The government is trying to convince households, who sometimes have little faith in financial institutions, to break the tradition and hand over gold passed down the generations.
The draft released on Tuesday says a person or institution holding surplus gold can get it valued from BIS-approved hallmarking centres, open a "gold savings account" in banks for a minimum of one year and earn interest in either cash or gold units. The interest earned on it would be exempt from income tax as well as capital gains tax.
The draft, citing an instance, says if a customer deposits 100 grams of gold and gets 1% interest, he will have a credit of 101 grams on maturity. The interest will be paid after 30 or 60 days of opening the account.

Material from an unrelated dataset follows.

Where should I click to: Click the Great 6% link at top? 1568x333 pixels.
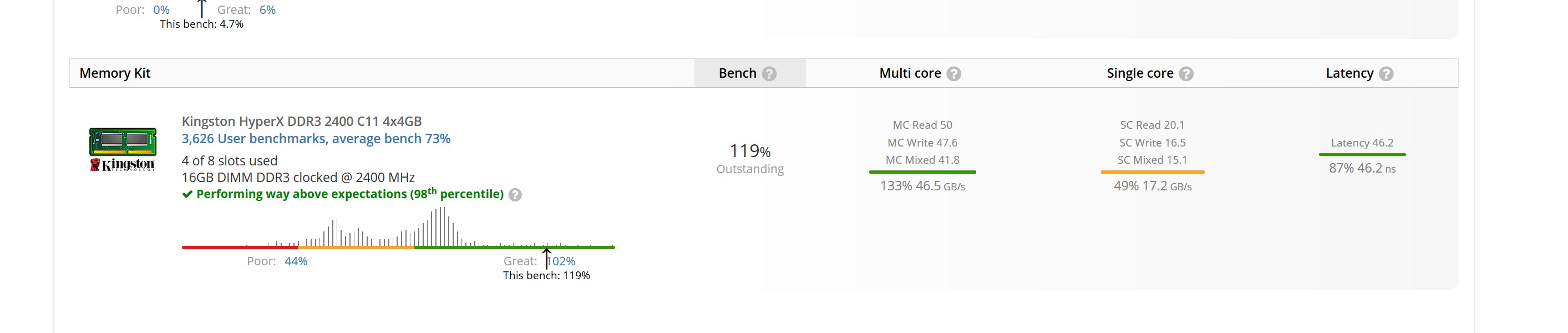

The depositors will have the option of getting back their asset either in cash or gold, but this has to be specified at the time of making the deposit.
The new scheme, proposed to be introduced in select cities initially, will boost the gems and jewellery sector and cut expensive imports.
The country is one of the largest consumers of gold in the world and imports as much as 800-1,000 tonnes of the metal each year.
The finance ministry has sought comments from stakeholders by June 2.
The scheme's tenure will have a rollout option in multiples of one year and like a fixed deposit, breaking of lock-in period will be allowed.
"To incentivise banks, it is proposed that they may be permitted to deposit the mobilised gold as part of their CRR/SLR requirements with RBI. This aspect is still under examination," the draft says.
Cash reserve ratio (CRR) and statutory liquidity ratio (SLR) are mandatory requirements which banks have to follow in accordance with RBI rules. The SLR is the minimum amount of bonds that banks must have, while the CRR is the share of deposits they have to compulsory keep with the apex bank.
Banks may sell the mobilised gold to generate foreign money, which can be used for onward lending to exporters or importers. They can also convert the gold into coins for onward sale to customers or lend it to jewellers.
The government has also planned to start work on a gold coin that will carry the Ashok Chakra on its face.